(Beginning of Given text)

0

I need to capture packets to see if they are VLAN tagged correctly. I tried on Windows but didn't see it and found some resources saying that Windows strips those tags so it has to be captured on a linux OS. So I tried that, Wireshark on Zorin (Ubuntu derivative) but I'm still not seeing those tags. For testing, I have a small 5-port managed Netgear switch with ports 1 and 2 configured as VLAN tagged and port 5 mirroring both of those and connected to the Wireshark capture tap. Communication between 1 and 2 works fine and I can see that communication on the tap port 5 but I'm not seeing any VLAN tags. My concern at this point is that even though ports 1 and 2 are configured as "tagged", the tag is not added to packets as they traverse the switch, it just means it wouldn't be stripped if it was already there. The endpoints on ports 1 and 2 are not VLAN aware. I thought the switch itself would add those tags. Is that not the case?

(End of Given text)

▸ Exercise brief: In the post about VLAN tagging, which port on the Netgear switch mirrors the tagged ports and connects to the Wireshark capture tap?

(Beginning of Data records)

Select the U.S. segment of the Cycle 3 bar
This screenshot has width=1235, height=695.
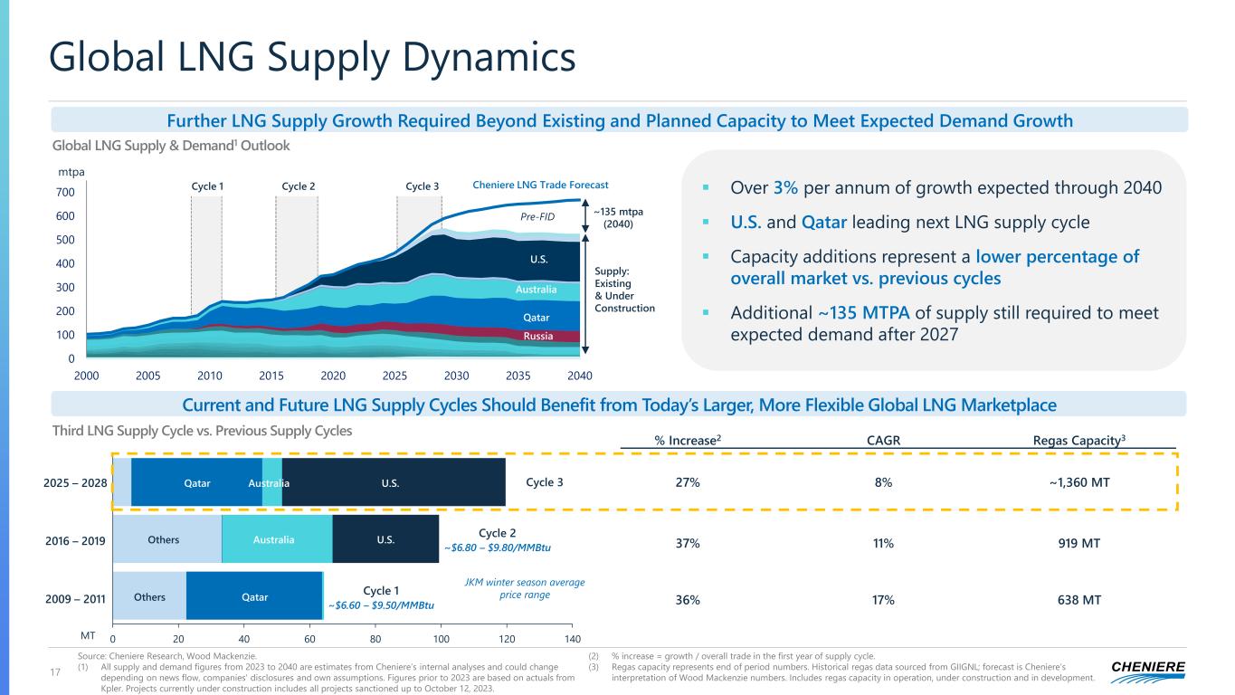[x=394, y=482]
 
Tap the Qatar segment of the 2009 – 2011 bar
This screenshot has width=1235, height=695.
[x=254, y=597]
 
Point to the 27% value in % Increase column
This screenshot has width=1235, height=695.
[x=688, y=482]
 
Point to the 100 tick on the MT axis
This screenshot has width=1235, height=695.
[x=442, y=636]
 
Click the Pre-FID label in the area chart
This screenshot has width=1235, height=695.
[x=537, y=217]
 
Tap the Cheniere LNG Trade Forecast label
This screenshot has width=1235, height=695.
[x=541, y=186]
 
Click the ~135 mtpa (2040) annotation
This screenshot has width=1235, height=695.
[x=619, y=217]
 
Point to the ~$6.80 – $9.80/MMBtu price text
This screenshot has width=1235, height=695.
[x=497, y=547]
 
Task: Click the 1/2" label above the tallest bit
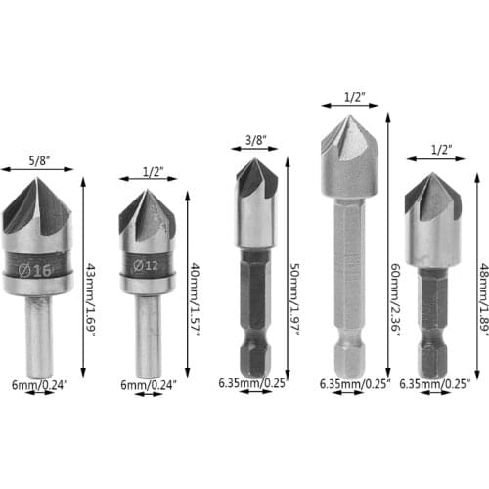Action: (354, 97)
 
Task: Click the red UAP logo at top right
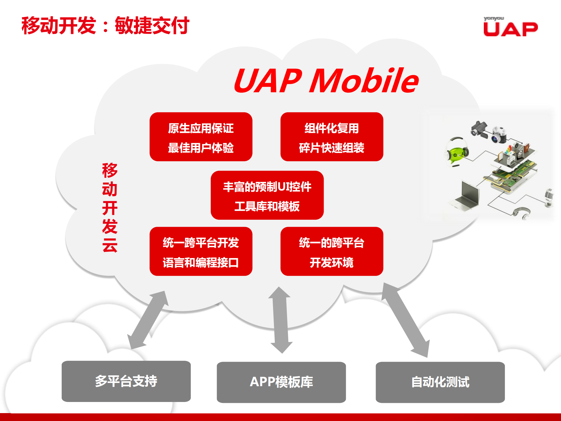[x=510, y=29]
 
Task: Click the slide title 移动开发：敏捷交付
[x=105, y=26]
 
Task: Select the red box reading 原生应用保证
[x=201, y=137]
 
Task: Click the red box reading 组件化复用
[x=332, y=137]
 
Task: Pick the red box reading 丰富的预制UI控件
[x=267, y=195]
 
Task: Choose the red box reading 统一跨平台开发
[x=201, y=251]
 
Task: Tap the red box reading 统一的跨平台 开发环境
[x=332, y=251]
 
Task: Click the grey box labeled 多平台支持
[x=126, y=381]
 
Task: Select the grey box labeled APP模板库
[x=281, y=382]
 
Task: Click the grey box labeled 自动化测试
[x=440, y=382]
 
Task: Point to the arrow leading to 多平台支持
[x=148, y=320]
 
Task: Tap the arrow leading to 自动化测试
[x=406, y=320]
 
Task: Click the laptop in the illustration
[x=467, y=195]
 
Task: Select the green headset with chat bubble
[x=457, y=152]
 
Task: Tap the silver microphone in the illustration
[x=549, y=197]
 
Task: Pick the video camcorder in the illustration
[x=479, y=130]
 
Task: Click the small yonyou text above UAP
[x=494, y=18]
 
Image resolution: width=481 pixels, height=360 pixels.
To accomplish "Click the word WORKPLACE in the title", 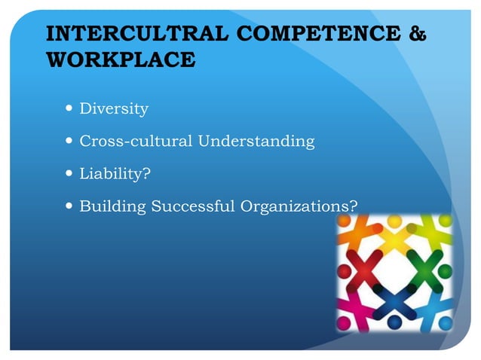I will [x=121, y=60].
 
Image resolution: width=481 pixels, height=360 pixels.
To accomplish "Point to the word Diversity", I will [x=114, y=109].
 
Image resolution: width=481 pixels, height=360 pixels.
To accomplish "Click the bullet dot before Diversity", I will [x=69, y=108].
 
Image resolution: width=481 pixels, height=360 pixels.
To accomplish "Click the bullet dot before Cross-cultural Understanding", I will [x=69, y=140].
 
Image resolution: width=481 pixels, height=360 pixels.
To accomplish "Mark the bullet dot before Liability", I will [x=69, y=172].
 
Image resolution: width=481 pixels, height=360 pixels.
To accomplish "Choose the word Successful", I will [x=194, y=205].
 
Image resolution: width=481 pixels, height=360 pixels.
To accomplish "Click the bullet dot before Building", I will [x=69, y=204].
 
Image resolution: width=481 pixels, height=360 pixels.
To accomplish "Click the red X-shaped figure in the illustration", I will [x=361, y=267].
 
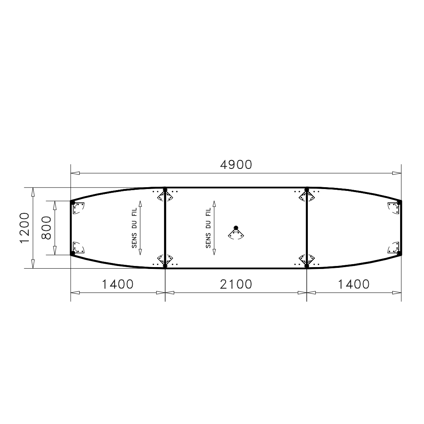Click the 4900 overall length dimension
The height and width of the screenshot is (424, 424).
point(236,165)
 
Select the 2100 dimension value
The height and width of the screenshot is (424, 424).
point(236,284)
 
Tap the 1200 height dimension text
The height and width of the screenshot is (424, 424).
point(25,228)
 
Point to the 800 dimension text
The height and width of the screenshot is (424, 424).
point(46,228)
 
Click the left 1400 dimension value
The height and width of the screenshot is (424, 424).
point(118,284)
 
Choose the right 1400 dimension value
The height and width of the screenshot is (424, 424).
point(354,284)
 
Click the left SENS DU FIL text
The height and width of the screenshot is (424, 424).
point(134,228)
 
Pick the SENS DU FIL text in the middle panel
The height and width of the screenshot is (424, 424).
point(208,228)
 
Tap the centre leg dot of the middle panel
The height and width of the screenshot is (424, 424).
point(236,228)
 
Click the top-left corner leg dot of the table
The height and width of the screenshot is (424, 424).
point(72,202)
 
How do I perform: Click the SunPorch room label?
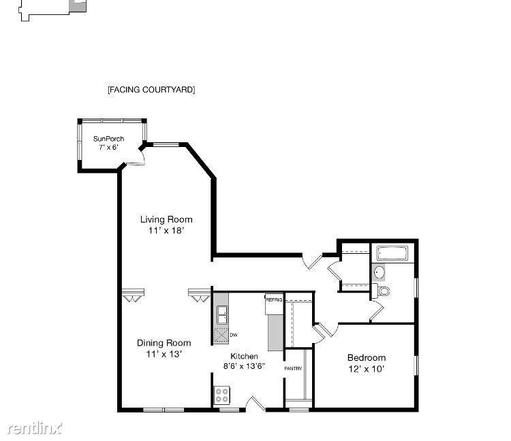tap(108, 139)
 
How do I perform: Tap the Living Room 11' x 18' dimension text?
tap(166, 231)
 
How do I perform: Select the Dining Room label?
tap(164, 343)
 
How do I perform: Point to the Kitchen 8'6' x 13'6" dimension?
tap(244, 366)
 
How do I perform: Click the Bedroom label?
tap(367, 358)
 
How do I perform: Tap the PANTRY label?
tap(293, 368)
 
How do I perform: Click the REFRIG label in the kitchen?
tap(274, 299)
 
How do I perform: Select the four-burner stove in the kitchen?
tap(221, 395)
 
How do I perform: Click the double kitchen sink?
tap(222, 314)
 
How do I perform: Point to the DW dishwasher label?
tap(233, 335)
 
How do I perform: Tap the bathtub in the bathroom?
tap(392, 253)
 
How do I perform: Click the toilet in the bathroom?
tap(382, 291)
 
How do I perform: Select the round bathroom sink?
tap(379, 272)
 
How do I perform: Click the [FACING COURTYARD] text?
tap(151, 90)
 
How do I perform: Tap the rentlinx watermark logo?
tap(35, 428)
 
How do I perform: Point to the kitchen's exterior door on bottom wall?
tap(256, 404)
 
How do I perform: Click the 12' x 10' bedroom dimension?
tap(367, 369)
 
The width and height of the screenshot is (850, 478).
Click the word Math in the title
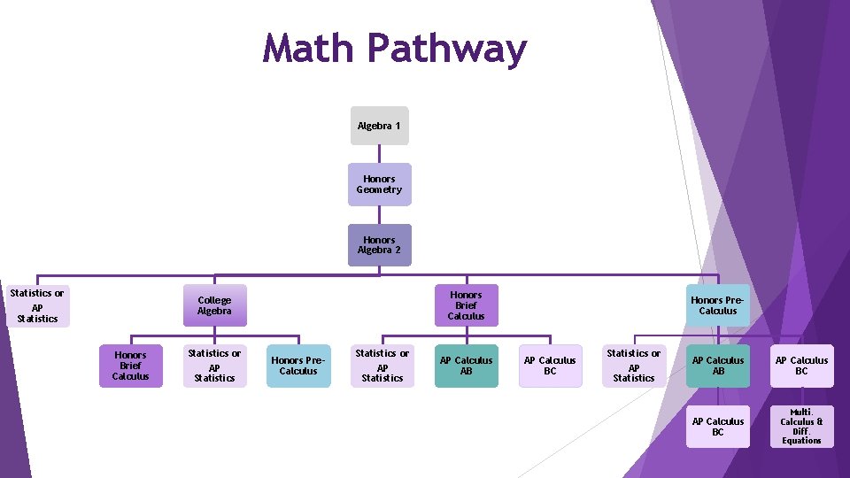tap(309, 49)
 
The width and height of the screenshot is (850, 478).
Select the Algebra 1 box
tap(379, 126)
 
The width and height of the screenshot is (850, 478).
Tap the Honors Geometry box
tap(379, 184)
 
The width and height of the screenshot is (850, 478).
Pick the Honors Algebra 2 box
tap(379, 245)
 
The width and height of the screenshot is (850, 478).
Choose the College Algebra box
tap(214, 305)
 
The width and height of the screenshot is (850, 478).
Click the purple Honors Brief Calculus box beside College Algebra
tap(466, 305)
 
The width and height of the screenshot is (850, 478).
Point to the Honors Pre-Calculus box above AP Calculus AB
tap(717, 305)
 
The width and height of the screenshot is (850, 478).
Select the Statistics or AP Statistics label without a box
tap(37, 305)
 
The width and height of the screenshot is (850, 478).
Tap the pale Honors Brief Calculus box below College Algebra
tap(130, 366)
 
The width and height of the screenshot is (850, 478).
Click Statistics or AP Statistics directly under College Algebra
tap(214, 366)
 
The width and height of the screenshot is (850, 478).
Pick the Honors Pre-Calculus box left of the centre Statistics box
tap(298, 366)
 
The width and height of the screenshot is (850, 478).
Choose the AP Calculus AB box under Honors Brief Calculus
tap(466, 366)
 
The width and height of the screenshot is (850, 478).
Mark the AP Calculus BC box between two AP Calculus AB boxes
tap(550, 366)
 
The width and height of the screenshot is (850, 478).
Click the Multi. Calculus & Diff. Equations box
tap(801, 427)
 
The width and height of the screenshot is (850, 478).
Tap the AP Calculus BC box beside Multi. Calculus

(End of Data records)

▸ Output for this task: Port 5